Das tschechoslowakische Kino der sechziger Jahre unterlief zwar beständig den Kontrollblick der Zensoren, aber dass František Vlácil (1924-1999) „Marketa Lazarová“ drehen konnte, lässt einen noch immer offenen Mundes staunen. Das Projekt war schließlich nichts Kleines, das sich zwischen größeren Filmen hätte verstecken lassen, es war ein logistischer Kraftakt. Zwei Jahre lang drehte Vlácil vor Ort. Er zwang seine Schauspieler, so lange in den authentischen Kulissen und mit den teils nach alten Methoden gefertigten Requisiten zu leben, dass sie quasi aufrauten.

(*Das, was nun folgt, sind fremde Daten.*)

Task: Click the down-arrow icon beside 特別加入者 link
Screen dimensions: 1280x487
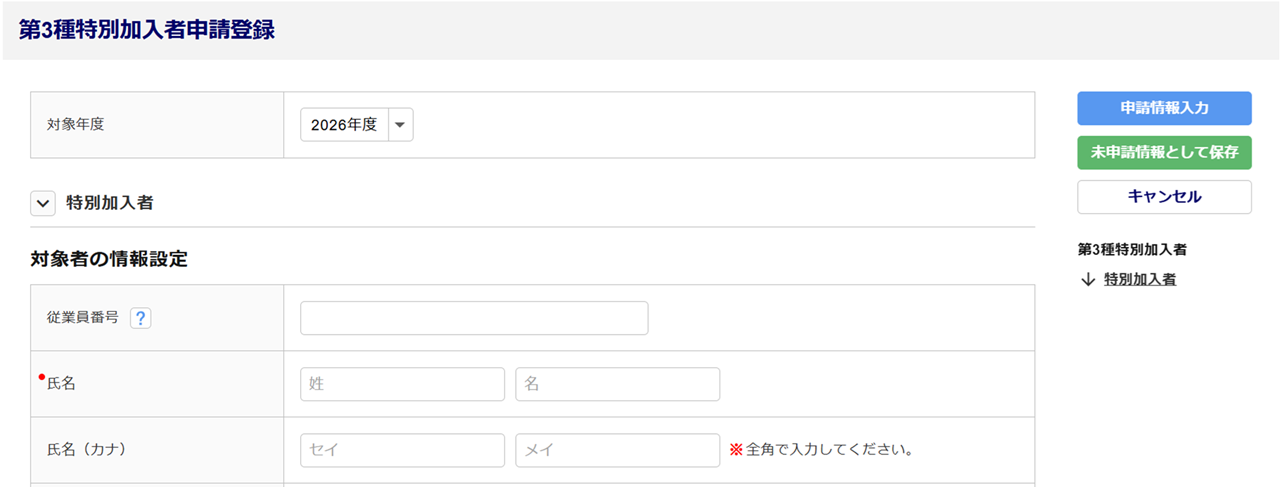Action: [x=1088, y=280]
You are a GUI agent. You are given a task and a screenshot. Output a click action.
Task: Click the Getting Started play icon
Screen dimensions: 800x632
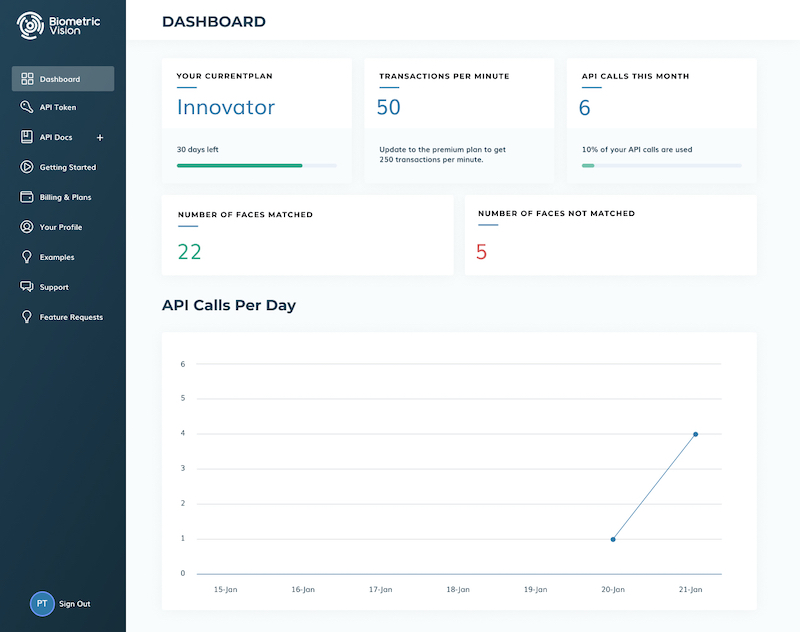27,167
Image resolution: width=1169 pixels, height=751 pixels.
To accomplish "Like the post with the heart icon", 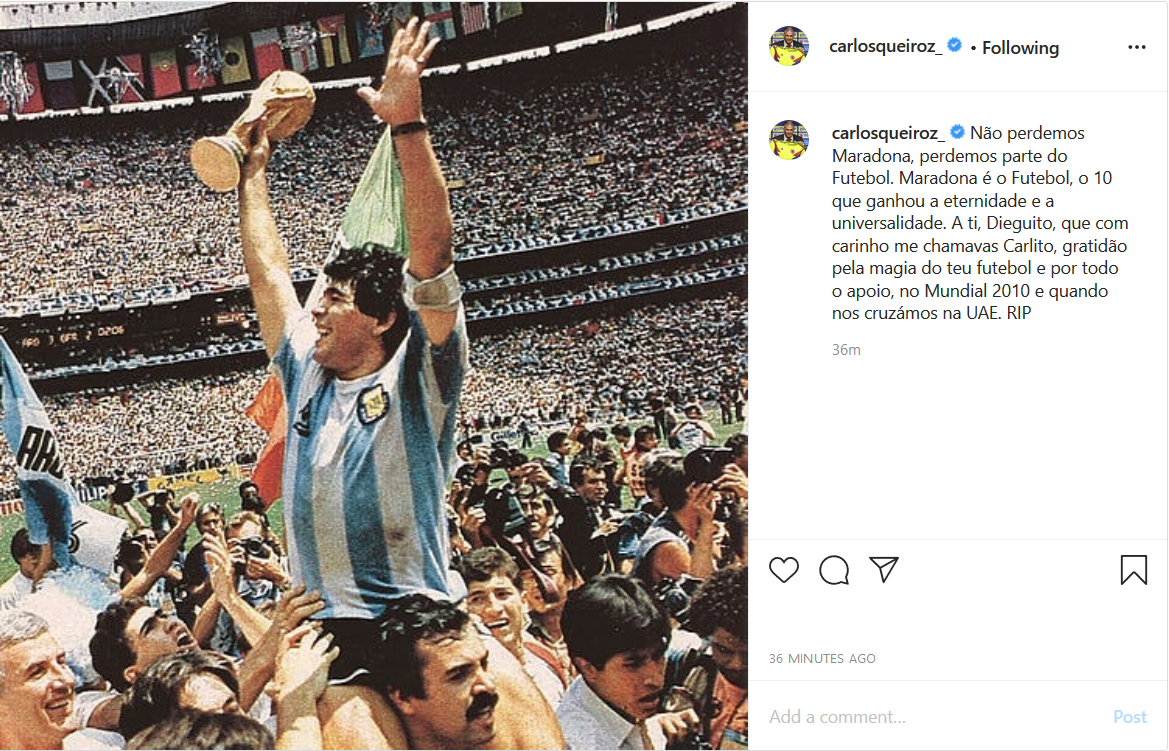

Ein weiter Weg zur Zivilisation

Diese Besessenheit vom historisch Korrekten geht aber mit dem völligen Desinteresse am museumsstolzen Herzeigen von Schaustücken einher. Vlácil will die Gemütszustände seiner Figuren vermitteln, ihre Gesinnungen, ihre Werte – so grob und dürftig die sein mögen. Er erzählt von den Kozliks, einer tschechischen Grundherrensippe, die eher noch eine Räuberbande ist. Dass sich die bei einem Überfall an einem deutschen Bischof vergreift, also die Ordnungsmacht des Königs auf den Plan ruft, scheint am kleinen Beispiel einen großen Epochenwechsel deutlich zu machen. Eine christliche Struktur rückt gegen heidnische Anarchie vor, das ausgreifende Großgemeinschaftsdenken gegen einen visionslosen lokalen Despotismus. Aber Vlácils Bild der Kirchenmänner und Königstreuen ist eben nicht schmeichelhafter als das der hinterwäldlerischen Halsabschneider.

Mit Zeitsprüngen, Traumpassagen, subjektiver Schwarz-Weiß-Kamera, überlappenden Dialogen und einem auf Studioeffekte setzenden Ton, der jeden Satz so klingen lässt, als offenbare ein Erzähler die Gedanken der jeweiligen Figur, nimmt Vlácil den Zuschauern die Möglichkeit zum voyeuristischen Betrachten einer sich eigendynamisch entfaltenden Grausamkeitsfolge. Er zwingt zum Mitdenken und zum Verwickeltwerden. So wird das noch immer Moderne an den erschreckend simplen Impulsen und Denkmustern der Figuren deutlich. Ein Film, der Mitte des 13. Jahrhunderts spielt, erklärt ganz aktuell: Es ist noch ein weiter Weg bis zur Zivilisation.